Every line from the one with "Click the Nov 11, 2022 date" up to and including the one with "Where should I" is to be output exactly as it appears below; pictures are not.

● RECORDS FOR THE TASK:

○ ○ ○

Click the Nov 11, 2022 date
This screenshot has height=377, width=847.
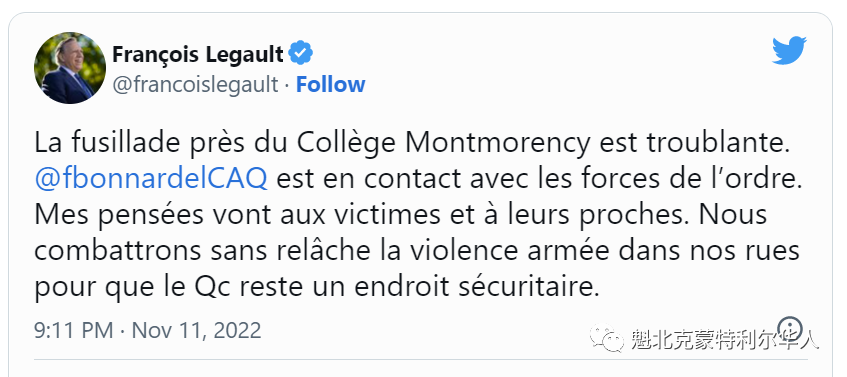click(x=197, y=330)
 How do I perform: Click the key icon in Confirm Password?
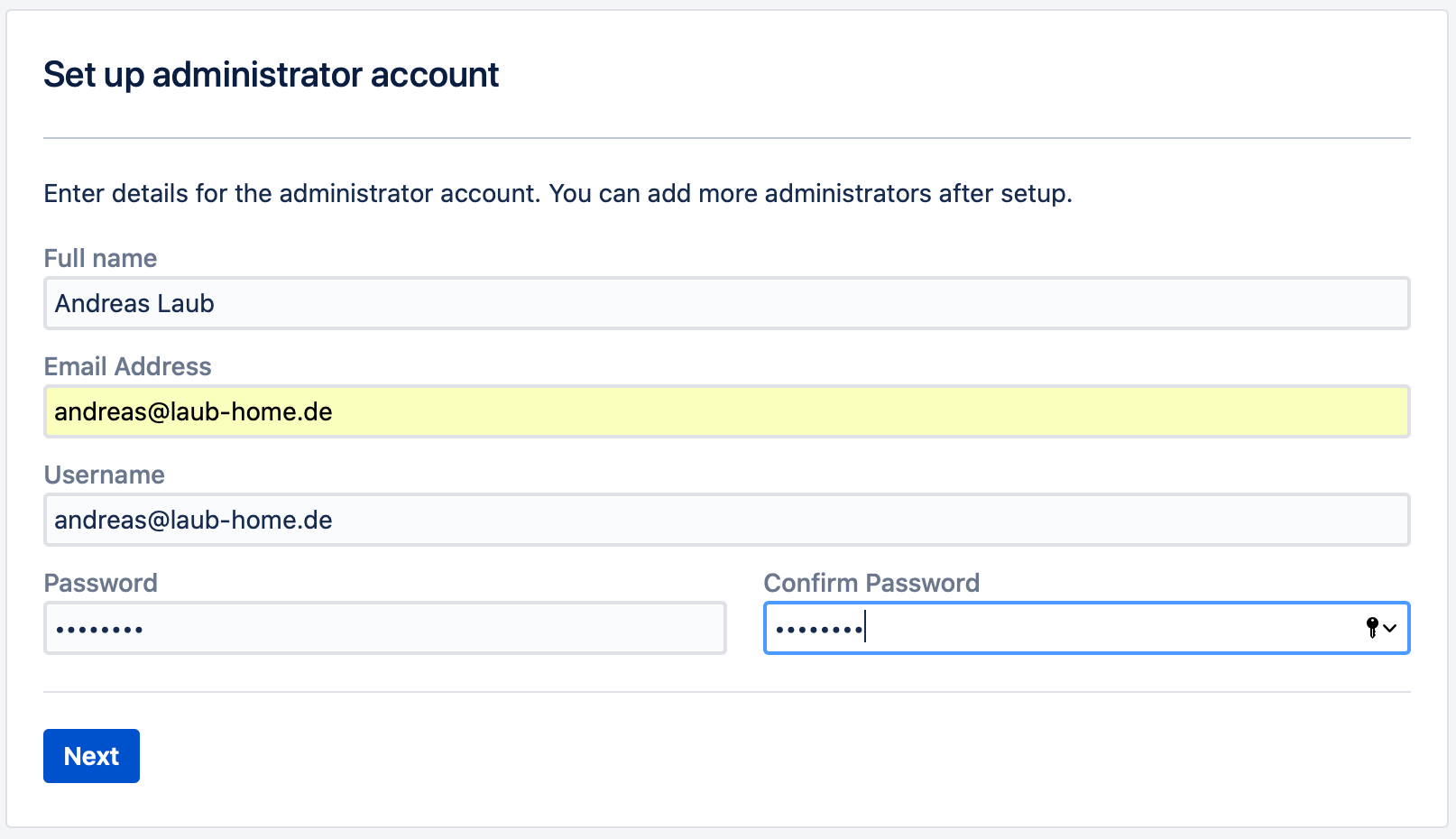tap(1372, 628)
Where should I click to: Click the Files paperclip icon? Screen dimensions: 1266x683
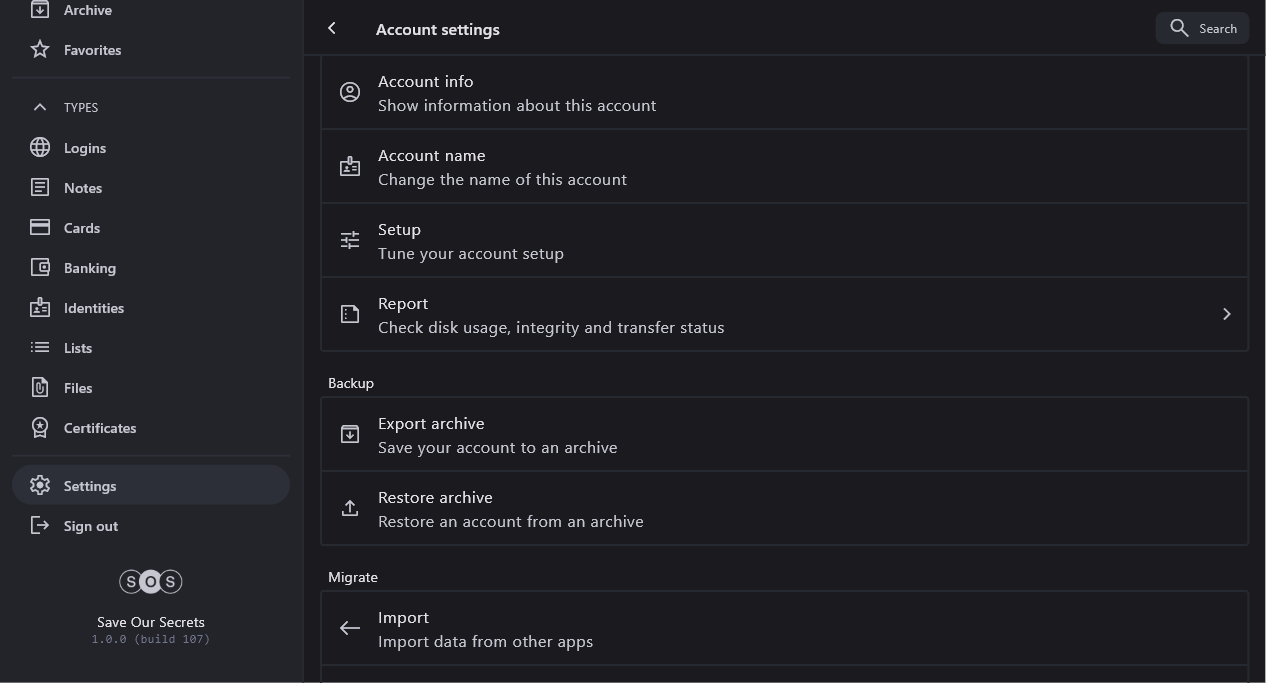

○ ○ ○

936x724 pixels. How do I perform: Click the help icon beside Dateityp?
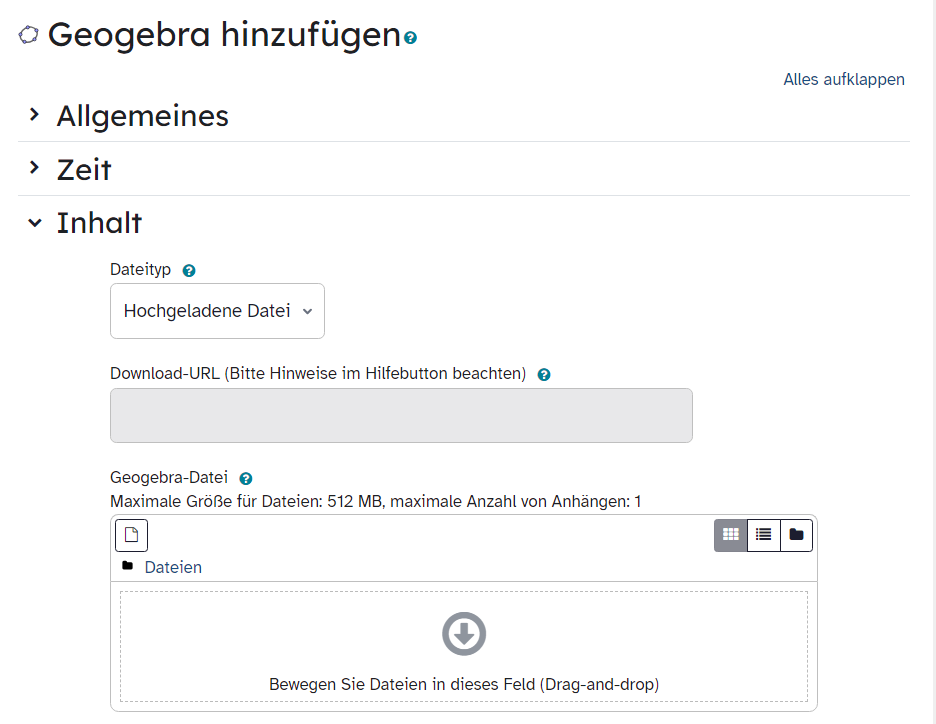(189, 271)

○ ○ ○

● OUTPUT:
Click the Nov 11, 2022 date
This screenshot has height=377, width=847.
click(x=197, y=330)
 How do I perform: Click the key icon in Confirm Password?
tap(1372, 628)
Where should I click to: Click the Files paperclip icon? Screen dimensions: 1266x683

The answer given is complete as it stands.